# Travail demandé:
Condensez en trois ou quatre phrases le paragraphe de l'extrait ci-dessous qui commence par « Si je ne me justifie pas », en conservant ses faits principaux.

# Extrait du document:
---------------

M. le ministre de la justice
(M. Lebeau) - Si je ne me
justifie pas, je me laverai au moins d’un reproche de lâcheté qu’on aurait le
droit de faire peser sur moi, si je n’avouais pas hautement la part que j’ai
prise à une mesure qu’on semble attribuer à M. le ministre de l'intérieur. Je
viens, disais-je, prendre ma part de responsabilité avec le conseil des
ministres, unanime sur ce point, dans les faits qu’on a représentés à tort
comme étant l’œuvre unique de M. le ministre de l'intérieur. Je fais plus, je
prends ma part de solidarité dans la doctrine qu’il a émise hier dans cette
enceinte. Le résultat m’inquiète peu, c’est un devoir que je remplis. Au
pouvoir et hors du pouvoir on doit faire son devoir : fais ce que dois, advienne
que pourra !
Messieurs, nous sommes neufs dans le
gouvernement représentatif, et au lieu d’avoir la prétention de vouloir donner
sur cette matière des leçons aux autres, nous devrions plutôt en prendre
souvent de ceux qui nous ont devancés dans la carrière.

---------------

# Données fournies:
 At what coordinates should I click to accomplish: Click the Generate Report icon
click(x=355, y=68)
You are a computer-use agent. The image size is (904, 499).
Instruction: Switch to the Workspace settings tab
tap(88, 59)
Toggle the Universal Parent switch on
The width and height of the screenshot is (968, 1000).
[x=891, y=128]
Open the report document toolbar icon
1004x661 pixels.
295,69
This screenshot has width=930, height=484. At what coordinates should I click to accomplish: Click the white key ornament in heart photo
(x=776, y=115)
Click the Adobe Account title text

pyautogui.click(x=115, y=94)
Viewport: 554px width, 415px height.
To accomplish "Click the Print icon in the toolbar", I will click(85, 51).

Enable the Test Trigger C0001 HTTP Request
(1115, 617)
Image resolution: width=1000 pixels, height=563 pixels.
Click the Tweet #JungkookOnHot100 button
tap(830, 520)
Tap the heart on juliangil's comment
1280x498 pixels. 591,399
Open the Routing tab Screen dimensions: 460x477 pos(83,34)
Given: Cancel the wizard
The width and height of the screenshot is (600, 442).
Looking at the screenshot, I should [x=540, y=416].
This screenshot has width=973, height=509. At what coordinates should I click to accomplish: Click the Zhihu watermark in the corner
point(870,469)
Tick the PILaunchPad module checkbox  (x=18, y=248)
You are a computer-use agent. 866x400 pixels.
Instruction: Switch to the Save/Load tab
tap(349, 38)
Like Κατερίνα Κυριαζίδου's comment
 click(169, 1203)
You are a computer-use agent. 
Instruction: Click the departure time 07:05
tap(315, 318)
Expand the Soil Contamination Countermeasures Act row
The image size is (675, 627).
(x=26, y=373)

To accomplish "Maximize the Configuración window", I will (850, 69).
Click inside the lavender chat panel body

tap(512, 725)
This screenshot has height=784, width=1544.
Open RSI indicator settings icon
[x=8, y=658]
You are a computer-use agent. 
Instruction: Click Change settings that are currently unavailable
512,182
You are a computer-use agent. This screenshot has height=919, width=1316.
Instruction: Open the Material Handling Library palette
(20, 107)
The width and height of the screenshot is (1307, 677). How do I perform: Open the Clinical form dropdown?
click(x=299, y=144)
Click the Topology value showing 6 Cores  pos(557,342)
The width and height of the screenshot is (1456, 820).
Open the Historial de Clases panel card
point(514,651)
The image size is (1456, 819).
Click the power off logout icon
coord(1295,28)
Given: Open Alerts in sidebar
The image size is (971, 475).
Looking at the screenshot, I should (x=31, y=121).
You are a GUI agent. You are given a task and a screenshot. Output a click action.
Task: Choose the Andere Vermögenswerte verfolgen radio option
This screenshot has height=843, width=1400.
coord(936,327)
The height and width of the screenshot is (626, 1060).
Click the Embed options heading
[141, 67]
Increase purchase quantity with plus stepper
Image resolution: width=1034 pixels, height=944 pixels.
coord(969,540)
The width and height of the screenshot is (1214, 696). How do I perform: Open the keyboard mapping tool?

---------------

# Réponse finale:
M. Lebeau, ministre de la justice, veut au moins échapper au reproche de lâcheté. Il reconnaît donc publiquement sa part dans une mesure que l'on attribue au seul ministre de l'intérieur. Avec le conseil des ministres, unanime sur ce point, il assume la responsabilité de ces faits et se déclare solidaire de la doctrine que ce ministre a exposée la veille. Le résultat lui importe peu, car au pouvoir comme hors du pouvoir on doit faire son devoir.